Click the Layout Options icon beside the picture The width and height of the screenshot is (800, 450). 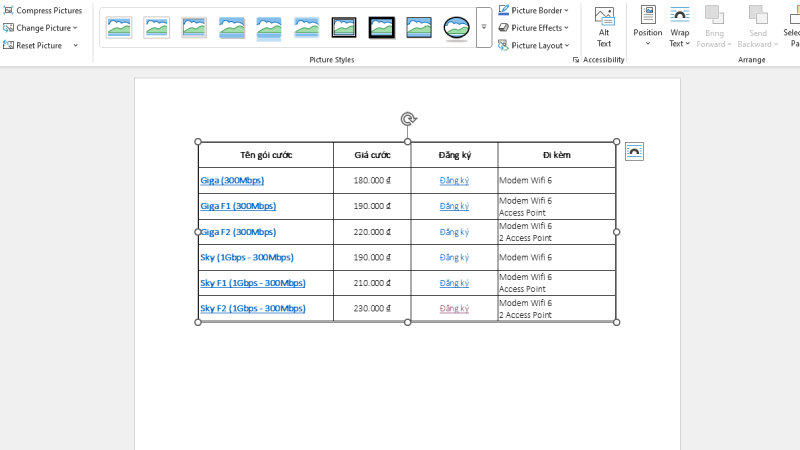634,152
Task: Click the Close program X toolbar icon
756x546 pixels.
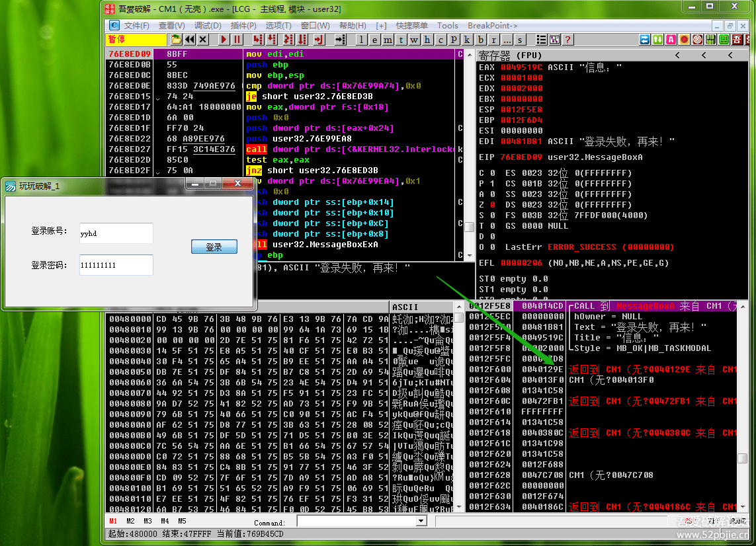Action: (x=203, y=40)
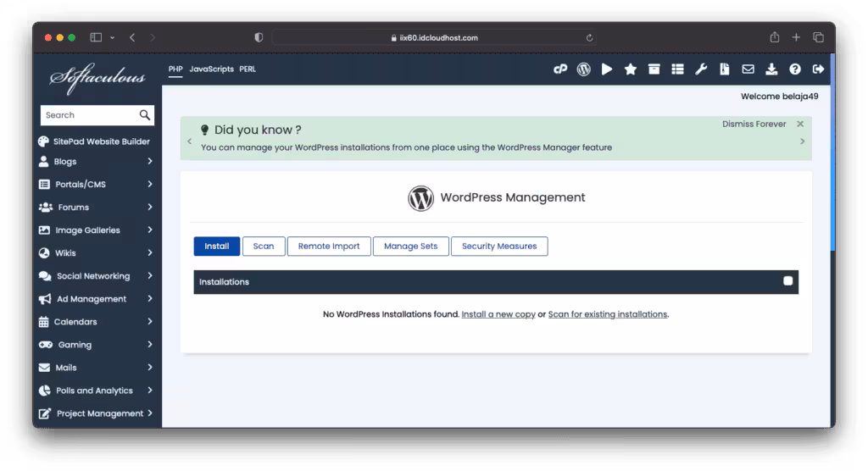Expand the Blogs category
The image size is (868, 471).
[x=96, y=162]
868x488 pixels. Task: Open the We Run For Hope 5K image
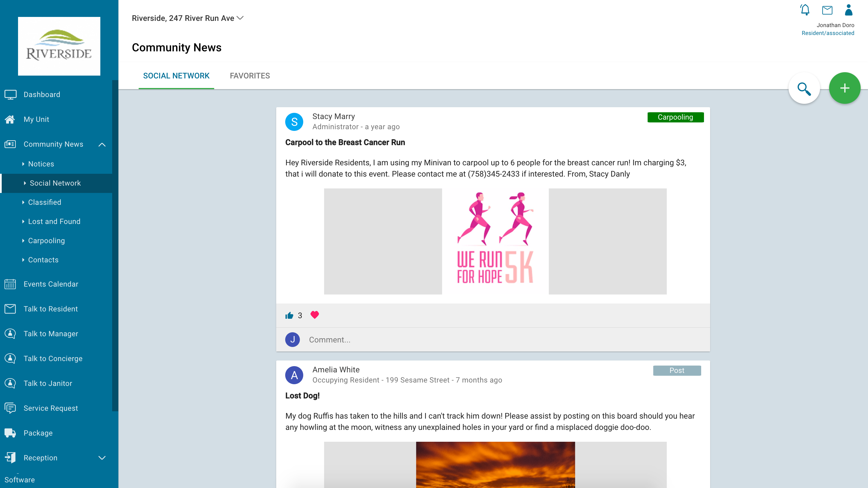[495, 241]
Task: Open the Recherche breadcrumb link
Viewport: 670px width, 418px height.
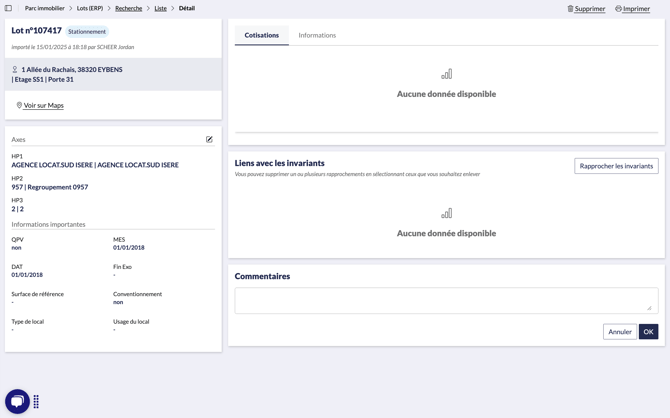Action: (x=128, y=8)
-.-.-
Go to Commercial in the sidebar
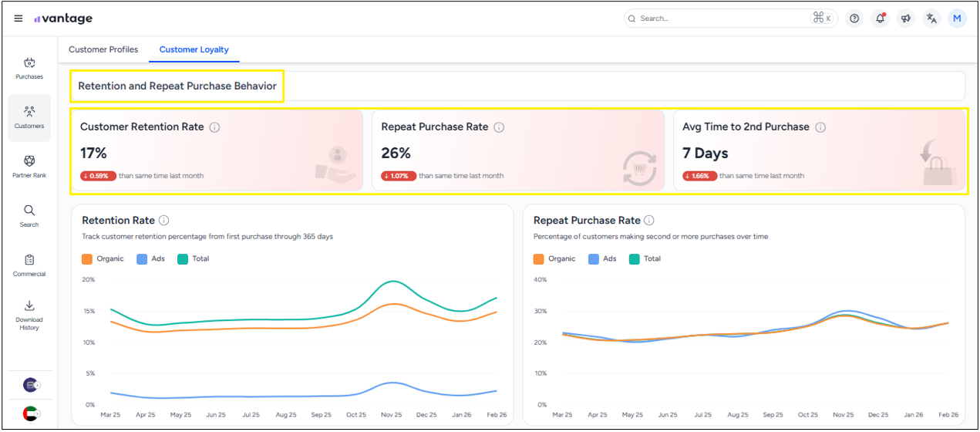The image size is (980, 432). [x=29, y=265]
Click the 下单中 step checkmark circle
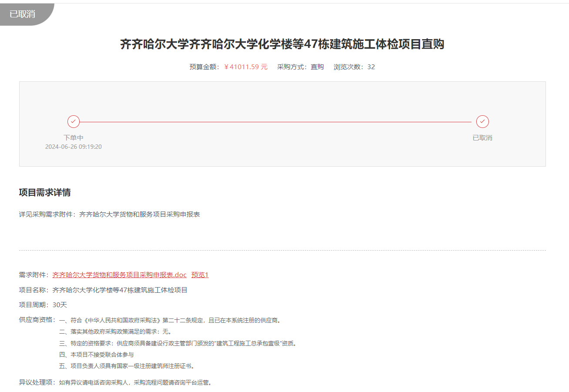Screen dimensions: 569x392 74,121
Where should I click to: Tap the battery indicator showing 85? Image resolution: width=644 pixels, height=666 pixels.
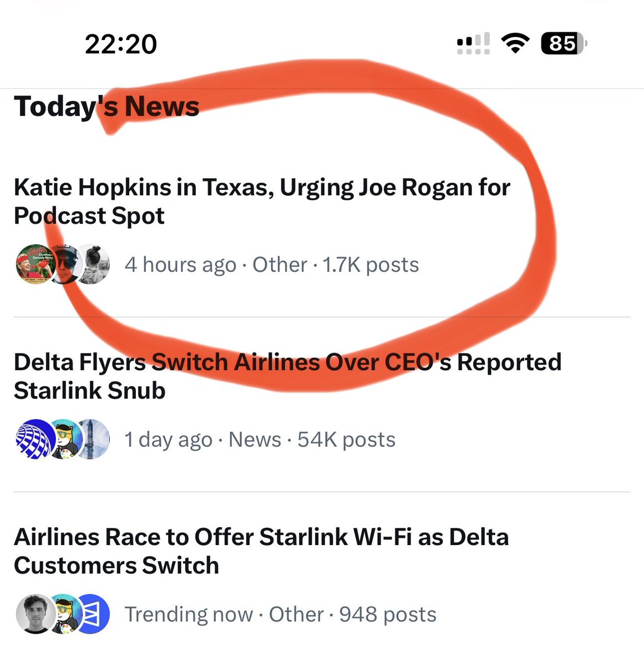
-.-.-
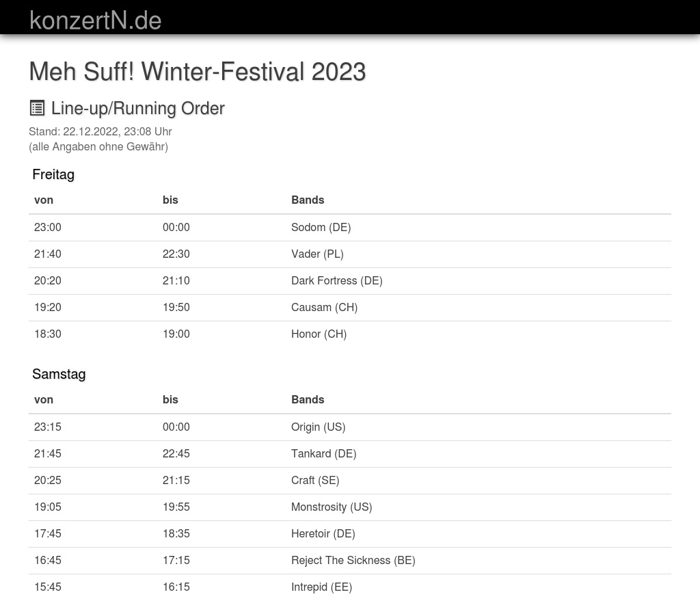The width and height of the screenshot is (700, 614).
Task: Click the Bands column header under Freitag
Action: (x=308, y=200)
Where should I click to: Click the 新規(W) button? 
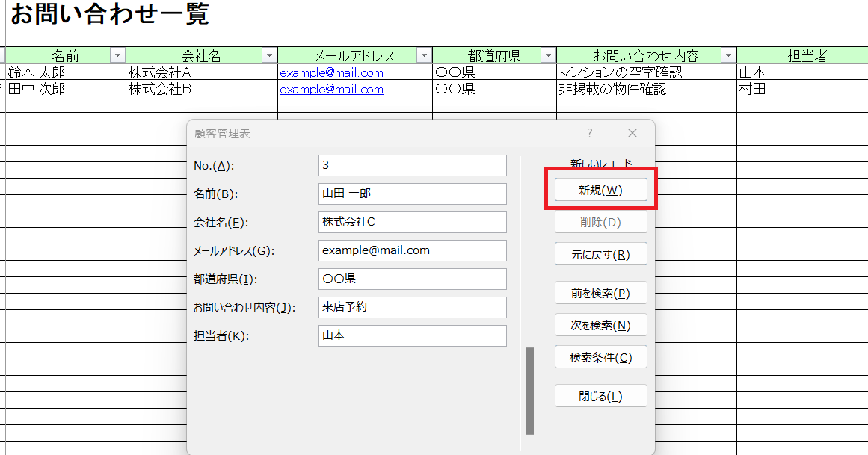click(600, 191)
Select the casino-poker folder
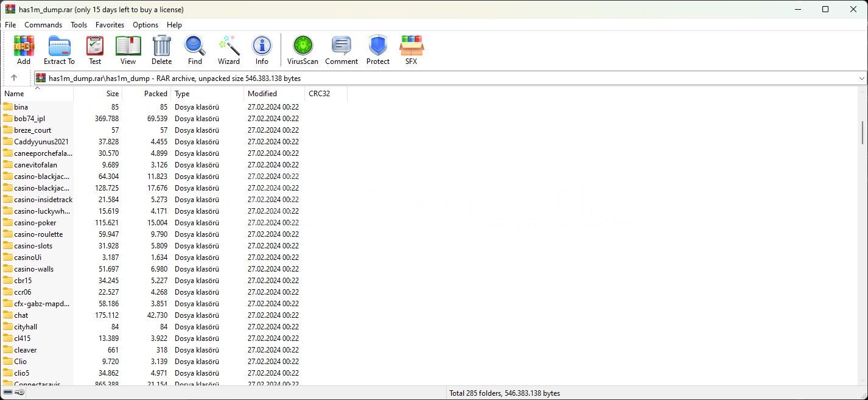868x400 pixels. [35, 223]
-.-.-
§ Task to carry out: Reproduce the data above exactly, but only the lines from the one showing "Go to Commercial in the sidebar" through the one showing "Where should I click to: Tap", with both ends kept and the pictures left out.

§ Task answer:
Go to Commercial in the sidebar
The image size is (980, 432). [x=29, y=265]
Click the 下单中 step checkmark circle
Screen dimensions: 569x392 74,121
Where should I click to: Tap the battery indicator showing 85? Image resolution: width=644 pixels, height=666 pixels.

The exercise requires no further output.